Dear all,

I'm currently measuring and debugging a CMOS temperature sensor with a required accuracy of +/- 2degC. It is based on sampling a PTAT voltage, generated from the difference between the base-emitter voltages of 2 bipolar transistors.

I notice two things in measurement: a huge static offset (easily 10degC...20degC) + some parabolic/linear error trend.

I can explain the static offset (offset on the PTAT voltage) + the linear error trend (wrong estimate/variation on the tempco). Does anyone know where the parabolic error trend could originate? It is not the parabolic curve of VBE typically, since the PTAT voltage does not contain a VBE term...
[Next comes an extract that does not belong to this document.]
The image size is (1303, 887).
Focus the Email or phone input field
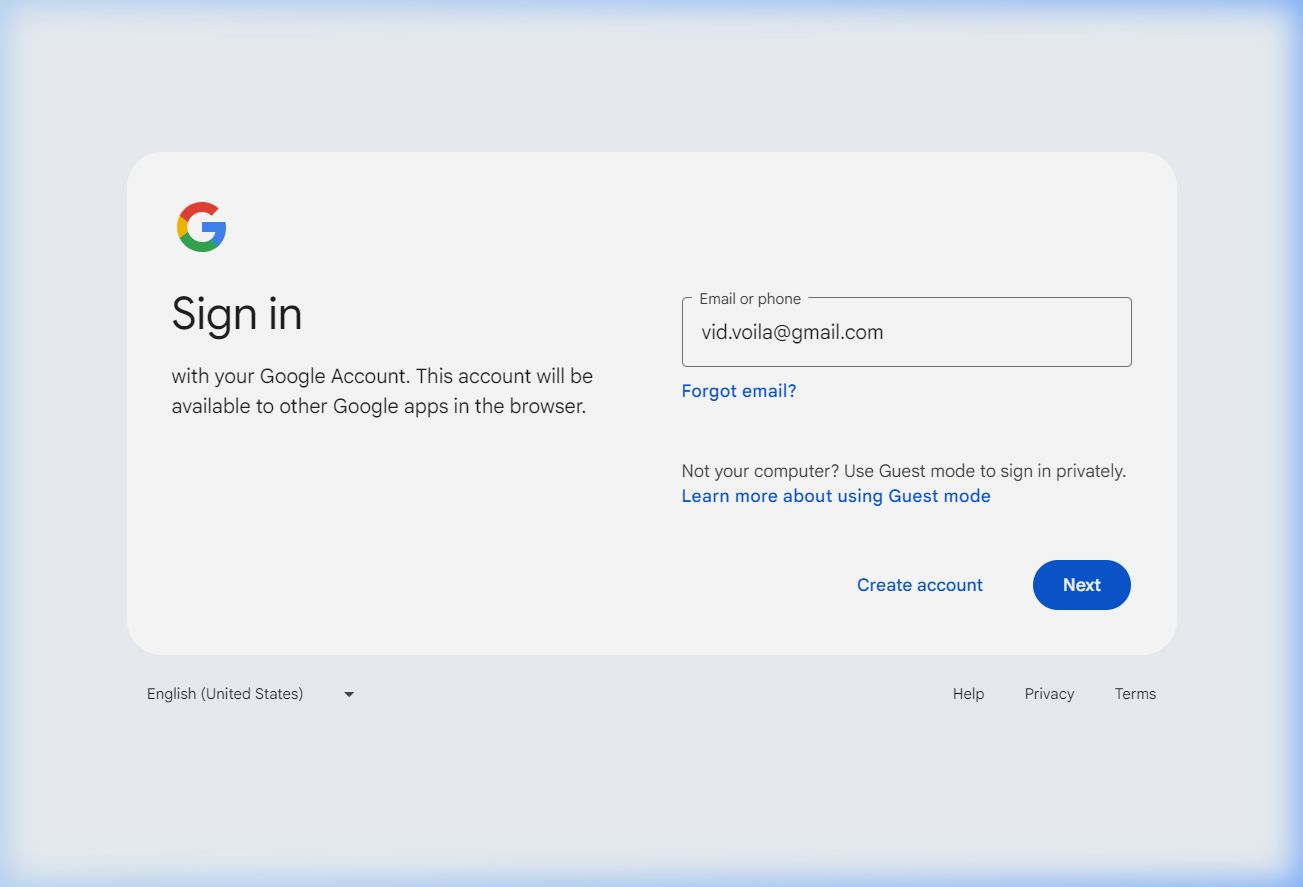click(905, 333)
Furthermore, I've seen that knowing the tempco pretty accurate is crucial for obtaining accurate results.

Therefore, I'm coming to the conclusion that you always require calibration for these temperature sensors:

1. At e..g room temperature (offset)
2. At another temperature to estimate the tempco

I also read this a lot in datasheets.

Can anyone with a lot of experience on (CMOS) temperature sensors comment on this? Do you typically require calibration? How much?

Regards

Dear Mayank,

In simulation, the 2nd order tempco of the resistors is not the cause (unless they are badly modeled). Besides, VPTAT ~ kT/q*log(M)*R2/R1...I would guess the tempco of the resistors cancel.
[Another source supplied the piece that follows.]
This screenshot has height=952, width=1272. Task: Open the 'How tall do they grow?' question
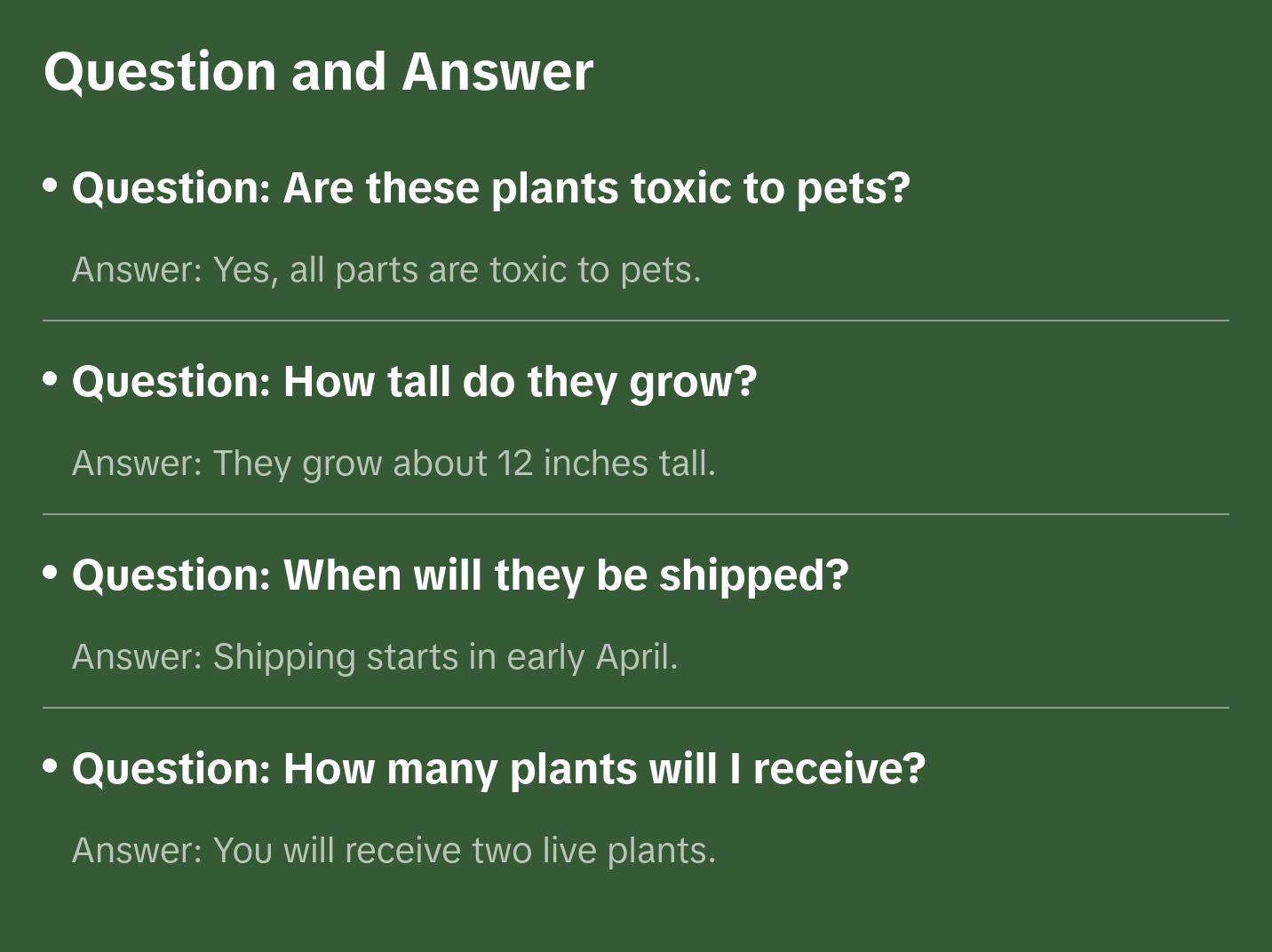[414, 382]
By 'how much' calibration I mean:

1. Only offset calibration @room temperature
or
2. Offset calibration + some calibration/fit over temperature to obtain an accurate estimate of the tempco

Regards

Dear Rob,

Thanks for your suggestions.

In your experience, are those effects typically well modeled, meaning
you can observe them in simulation?

Regards

Visjnoe wrote on Jul 6^th, 2010, 11:33pm:

Tz got it right imo... hard to see in simulation unless you go looking for them, but there are things you can do to test some things. Noise gets coupled in through parasitic caps, and the caps on the bipolar should be modeled. Run a transient simulation with noise of varying frequencies on the supplies and substrate and see how much it takes to shift the voltage. I guess you could also change the clock frequency and see if it affects the measured results...

The base resistance should be modeled, but bipolars aren't easy to model. Base resistance is also dependent on layout so if you didn't use exactly the same layout it can be different. You can get a feel for how close you are by increasing the current and seeing if it affects the curve. generally it is a problem if your bipolars are biased too high and will be worse at cold. You can also have problems if they are biased too low, but the problems kick in a higher temps and shouldn't cause differences at room temperature.
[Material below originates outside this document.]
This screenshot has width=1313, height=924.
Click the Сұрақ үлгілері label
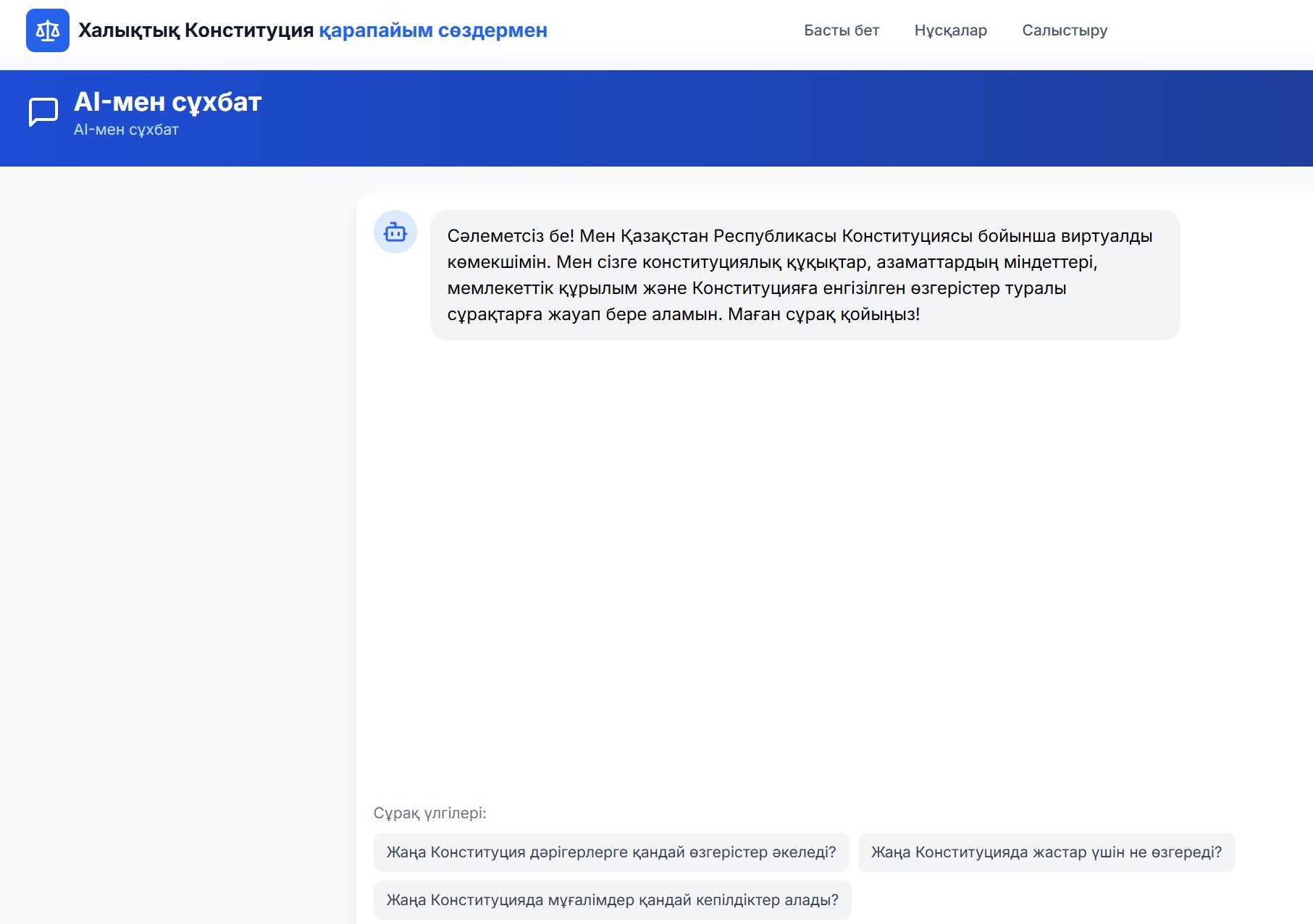[x=429, y=813]
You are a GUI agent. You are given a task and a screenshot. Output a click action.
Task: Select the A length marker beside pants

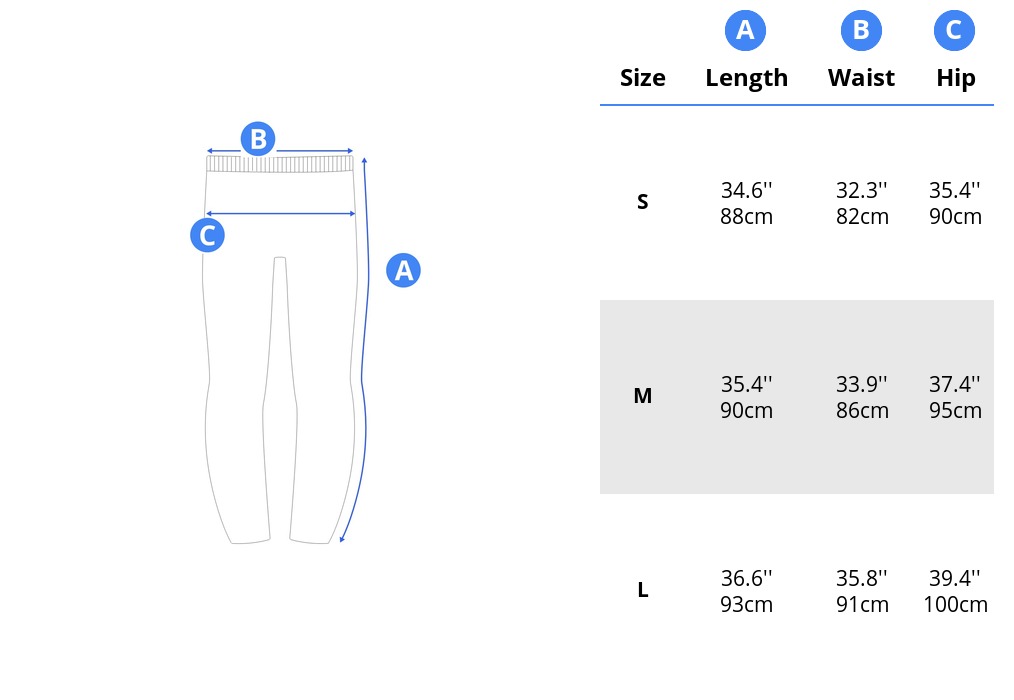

I forgot to mention the startup circuit if you use one. It might not be turning off.

There are so many things that can go wrong with PTAT circuits it is hard to guess without seeing the results and the circuit. They are circuits that teach you about what can go wrong. Are the results random around zero? Probably mismatch. Is opamp offset important? Opamp offset drift might be as much as 10uV/C, but it should have a mean of zero. Offset from the bipolars should be very small, but I don't know how big your PTAT voltage is to begin with. Any current density ratio less than 8 is an automatic do-over because the signal is very small .

Package stress is a problem with plastic, but not ceramic. Suspect package stress if it is different each time you cycle the temperature.

Are there circuits on-board that change the on-board temp? Especially if they create a temperature gradient.

Is the nonlinearity worse at hot or cold? What do you mean by a "linear error trend?"

So many things... Those are just the obvious ones. If you put up your circuit we can see if there is an obvious gotcha.

I need to think about your numbers, but it sounds like something non-linear kicks above 0C, which is lower than I'd expect if it was leakage unless it is coming from a startup circuit. Is the parabola concave up? How much is it off by? The larger PTAT voltage across the range also sounds like a startup circuit, but it is really hard to guess. You might be able to test the startup theory by using a lower supply.

What do you mean by the temp-co of the silicon? With a PTAT all the temp-cos should cancel if they are matched (look at your equation: no temp-co). I assume by linear error you mean that the slope is steeper than it should be -- one way that can happen is if R2/R1 is grossly mismatched (unlikely) or you have current leaking in from somewhere (like a startup circuit). I believe there is a "non-ideality factor" "n" in front of your equation. That could give a small error, but think you are seeing about a 3% error so that is pretty large.

Are you using Nwell resistors? The volt co can cause an error.

I would not suspect mismatch between the bipolars unless you have a really bad layout. E.G. XTI won't mismatch much between devices. Base resistance is different because you will have 8x the current drop across one of the devices. Temperature and stress differences of course cause errors too.

It sounds like you have a good design. You might have a tough one to solve.

Regarding the supply... If your startup circuit is causing problems you might be able to change the behavior of the startup circuit by using different supplies. I also once saw a problem where hot electron effects were causing leakage.